Tanto Noa como Hugo son dos niños con movilidad reducida, por lo que necesitan ciertas adaptaciones para disfrutar de la playa y del mar en igualdad de condiciones. En este sentido, es preciso aclarar que no todas las playas cuentan con zona de baño adaptado.

A través de sus redes sociales (@misgrandesguerreros), Laura muestra la realidad de su familia ofreciendo una importante visibilidad al autismo, la parálisis cerebral y la sordera. Además, a través de su ejemplo, también busca servir como apoyo a otras familias que viven una situación familiar.

Con la llegada de la temporada de playas, Laura Moldes se ha mostrado especialmente reivindicativa en relación a las playas accesibles y las posibilidades de baño en el mar para personas con movilidad reducida.
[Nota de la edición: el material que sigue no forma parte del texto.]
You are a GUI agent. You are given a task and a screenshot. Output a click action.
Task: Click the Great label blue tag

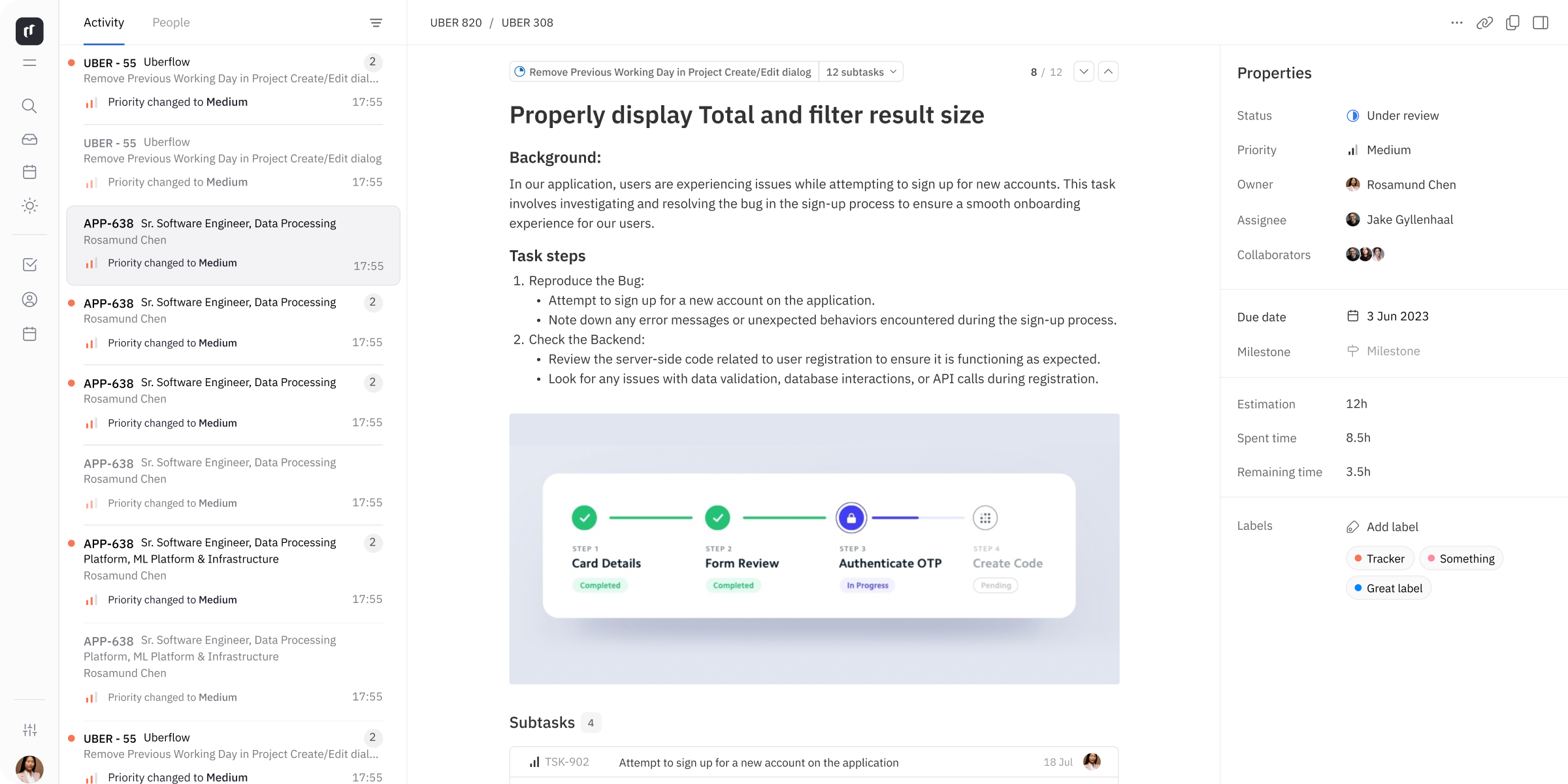(x=1388, y=588)
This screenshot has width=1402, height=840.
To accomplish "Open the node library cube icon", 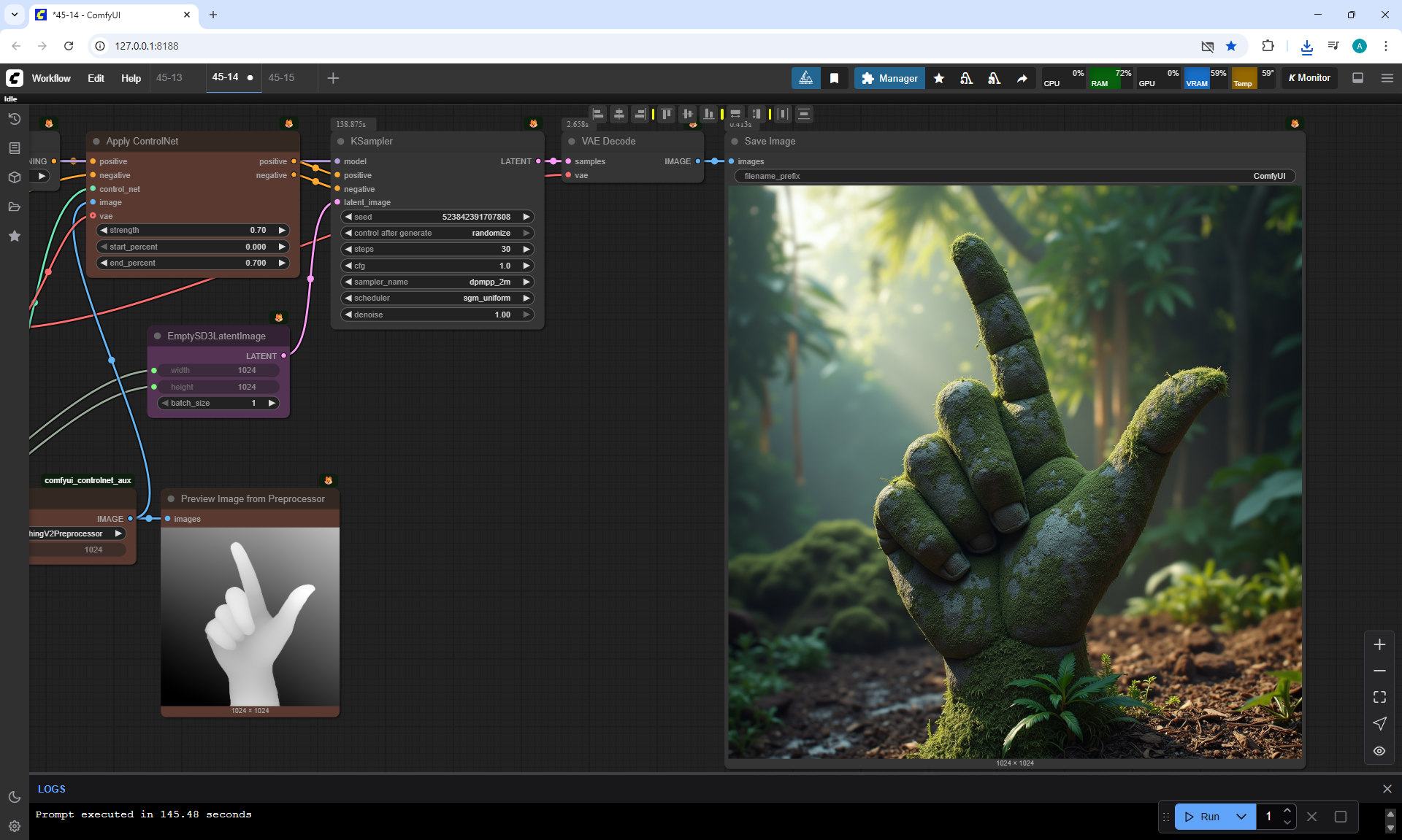I will tap(15, 177).
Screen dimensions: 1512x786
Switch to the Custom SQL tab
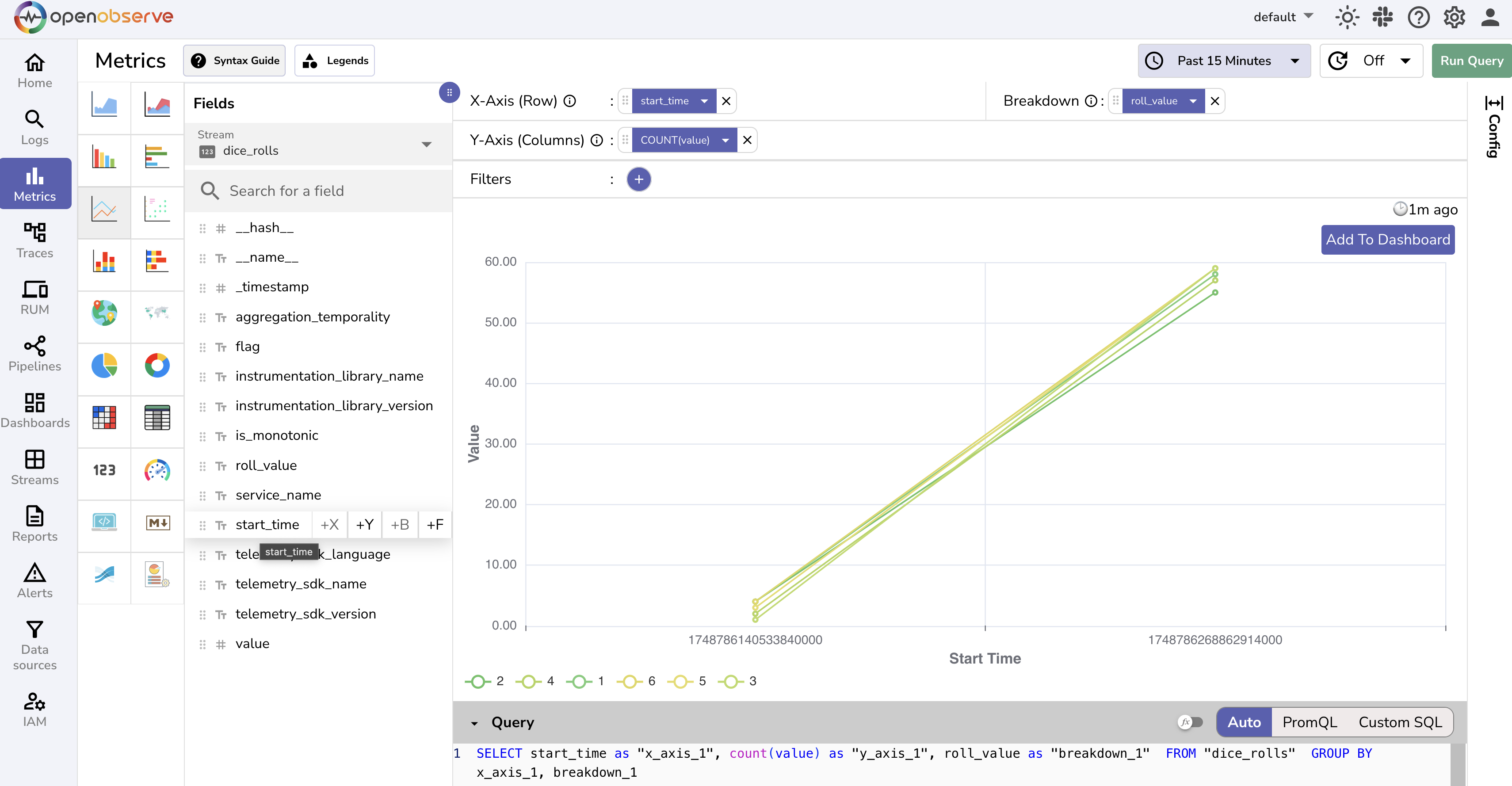[x=1400, y=722]
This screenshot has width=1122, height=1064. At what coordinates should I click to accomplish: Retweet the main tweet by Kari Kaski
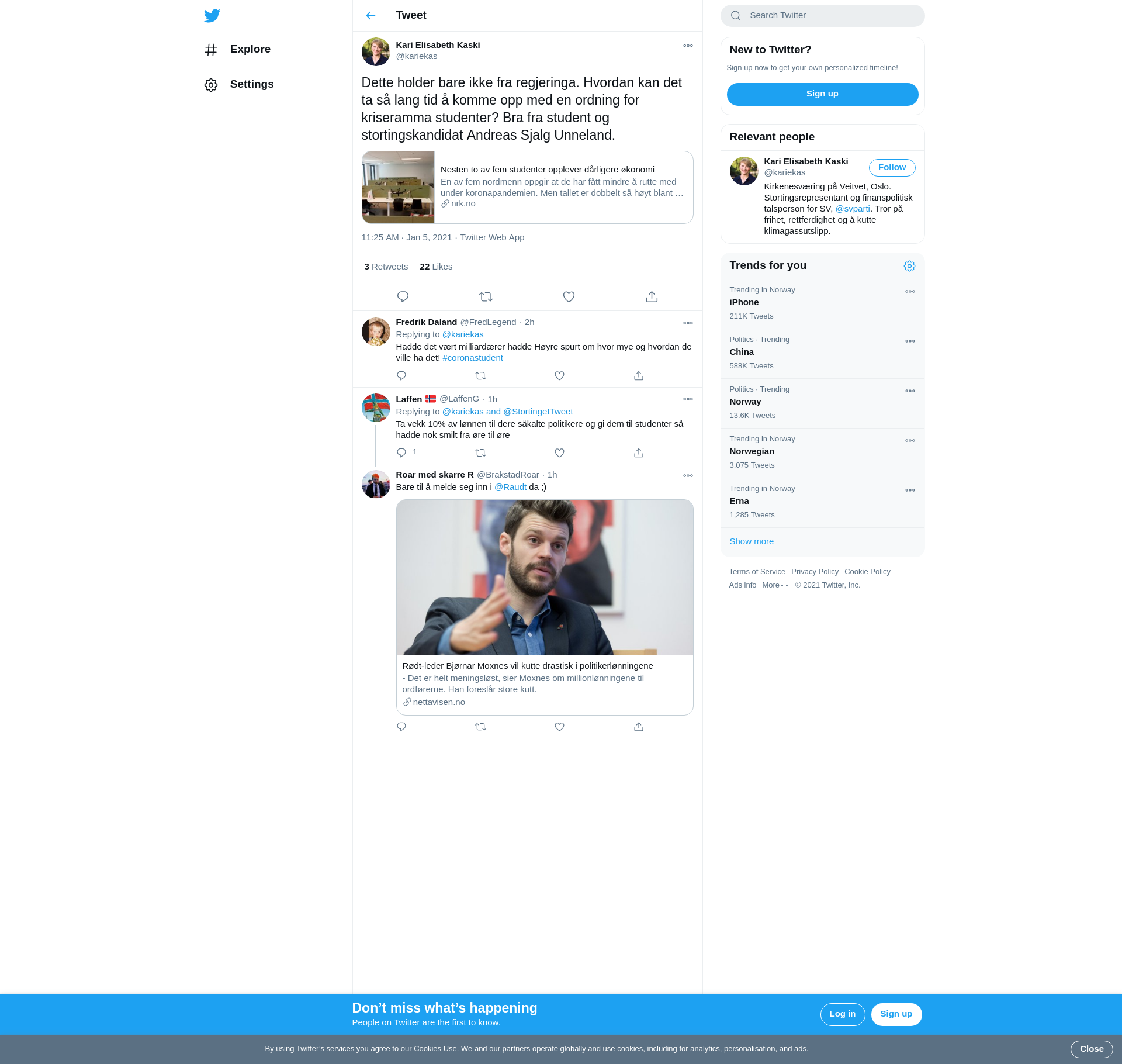[486, 297]
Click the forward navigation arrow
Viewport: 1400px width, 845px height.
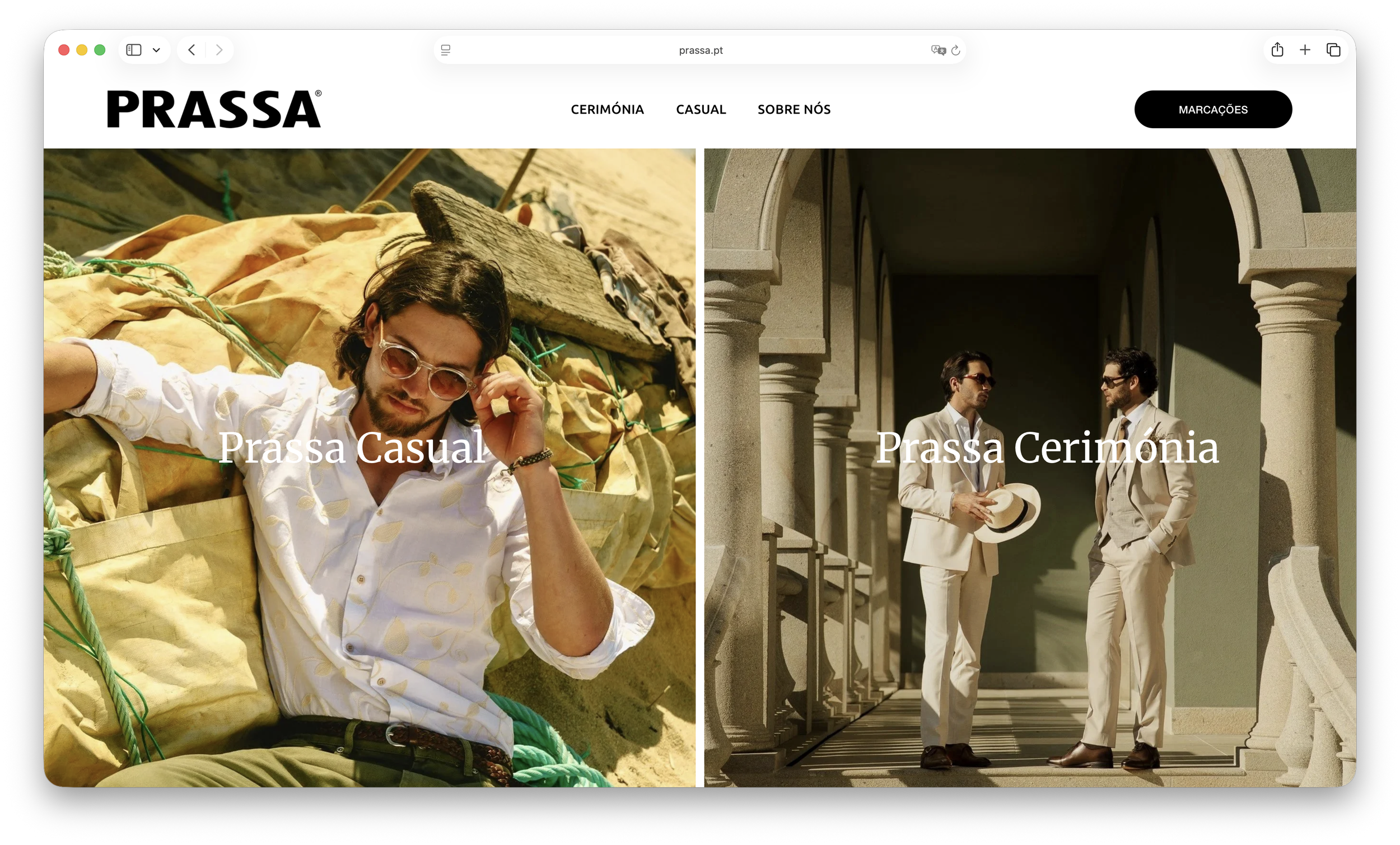coord(219,50)
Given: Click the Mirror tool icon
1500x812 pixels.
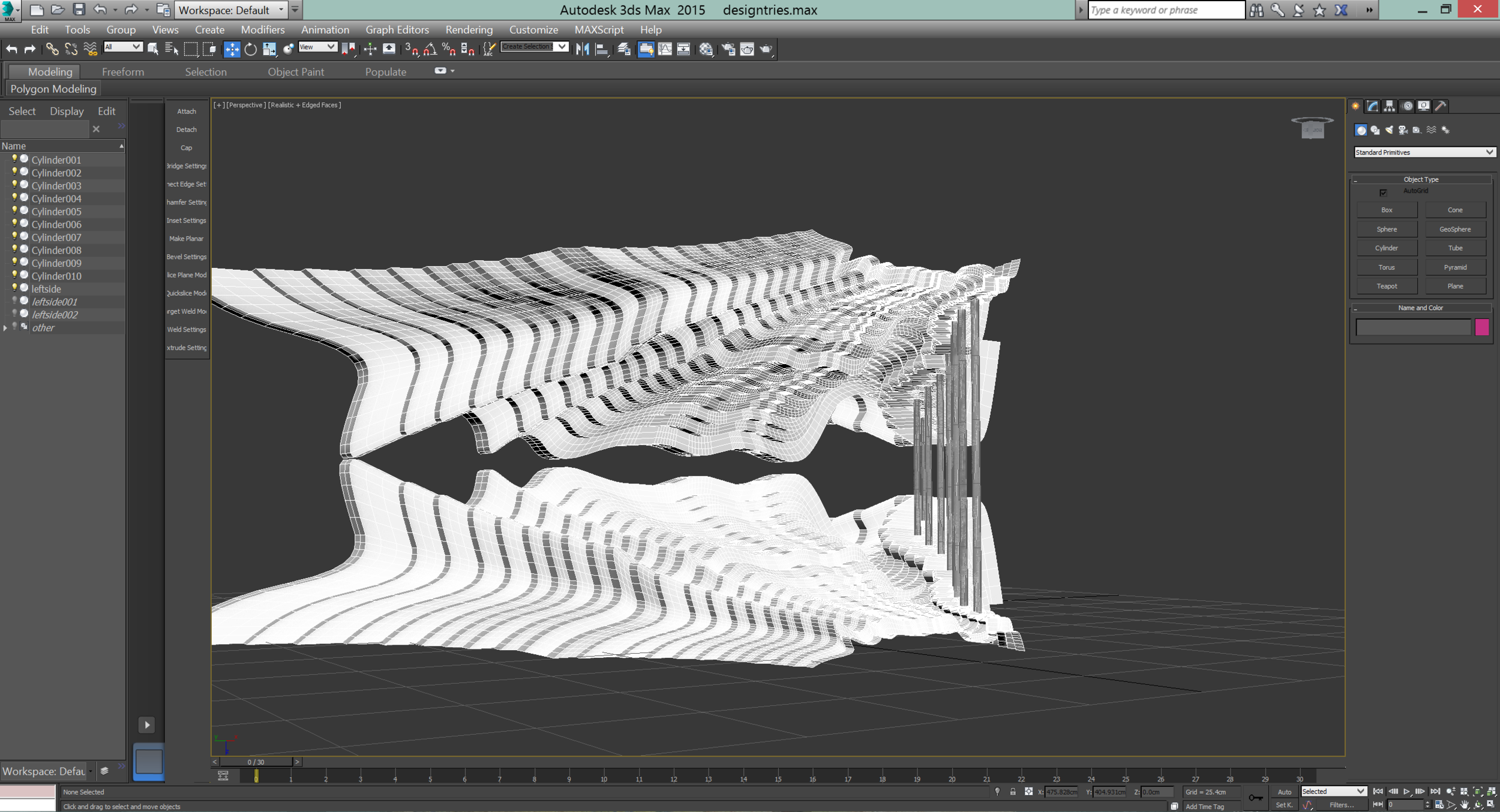Looking at the screenshot, I should 582,49.
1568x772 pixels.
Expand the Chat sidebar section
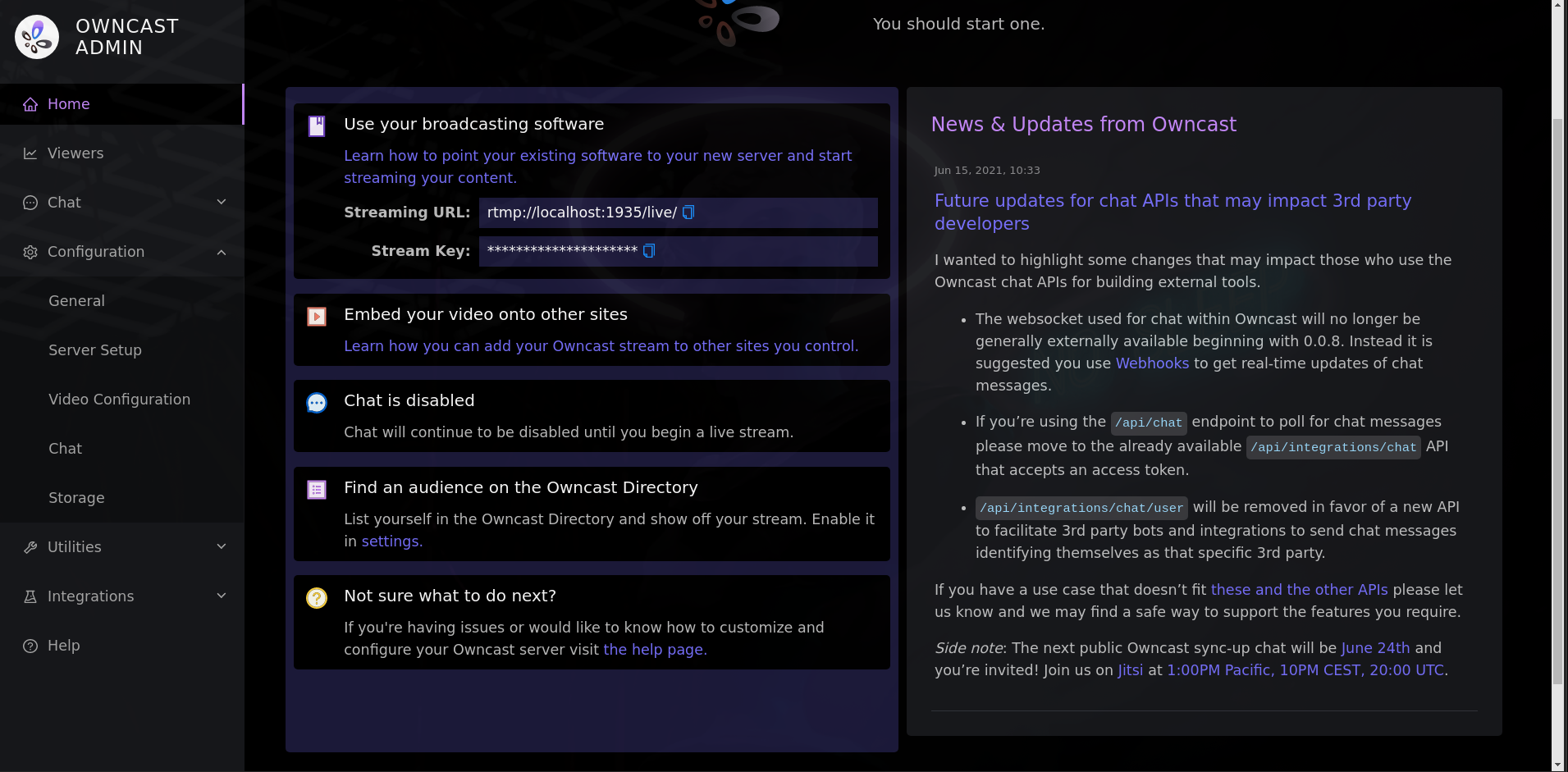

Así, mediante un vídeo publicado en redes sociales, ha mostrado la odisea que debe seguir habitualmente para disfrutar de un baño en la playa con sus hijos Noa y Hugo. Al respecto, manifiesta que «la accesibilidad no empieza en el agua, empieza mucho antes. Empieza cuando aparcas y ni siquiera puedes bajar dos sillas de rueda con seguridad. Empieza cuando cargas a tus hijos en brazos y recorres varios metros para llegar a la playa».

Reivindica una inclusión sin horarios en las playas

En el vídeo publicado en sus redes sociales, Laura intenta visibilizar las complicaciones que encuentran las familias de niños con movilidad reducida para encontrar playas adaptadas y para disfrutar del servicio de baño. Aunque se ha avanzado de forma considerable en los últimos años, aún queda un largo camino por recorrer.


«Tras recibir mensajes diciendo que las playas estaban adaptadas, volvimos para comprobarlo. Llegamos al lugar indicado, pero allí nos informaron que el servicio adaptado estaba en otro punto. Así que tocó caminar de nuevo bajo el sol», señala Laura.

Por norma general, los servicios de baño adaptado cuentan con un horario específico durante el día. Esto es algo que también ocasiona limitaciones en personas con movilidad reducida para poder disfrutar de la playa.

Eso sí, Laura destaca la labor del personal encargado del servicio de baño: «Al llegar nos encontramos con un equipo maravilloso. Gracias a ellos, Noa y Hugo han podido disfrutar del mar en una silla anfibia

Finalmente, la mamá de estos «grandes guerreros» con discapacidad comenta que «a las siete de la tarde el servicio terminó, se retiró parte de la pasarela y volvimos a encontrarnos con las mismas barreras». Por ello, indica que «no buscamos privilegios, solo queremos que algo tan básico como disfrutar de una tarde en la playa esté realmente al alcance de todos. Porque la inclusión no debería tener horarios».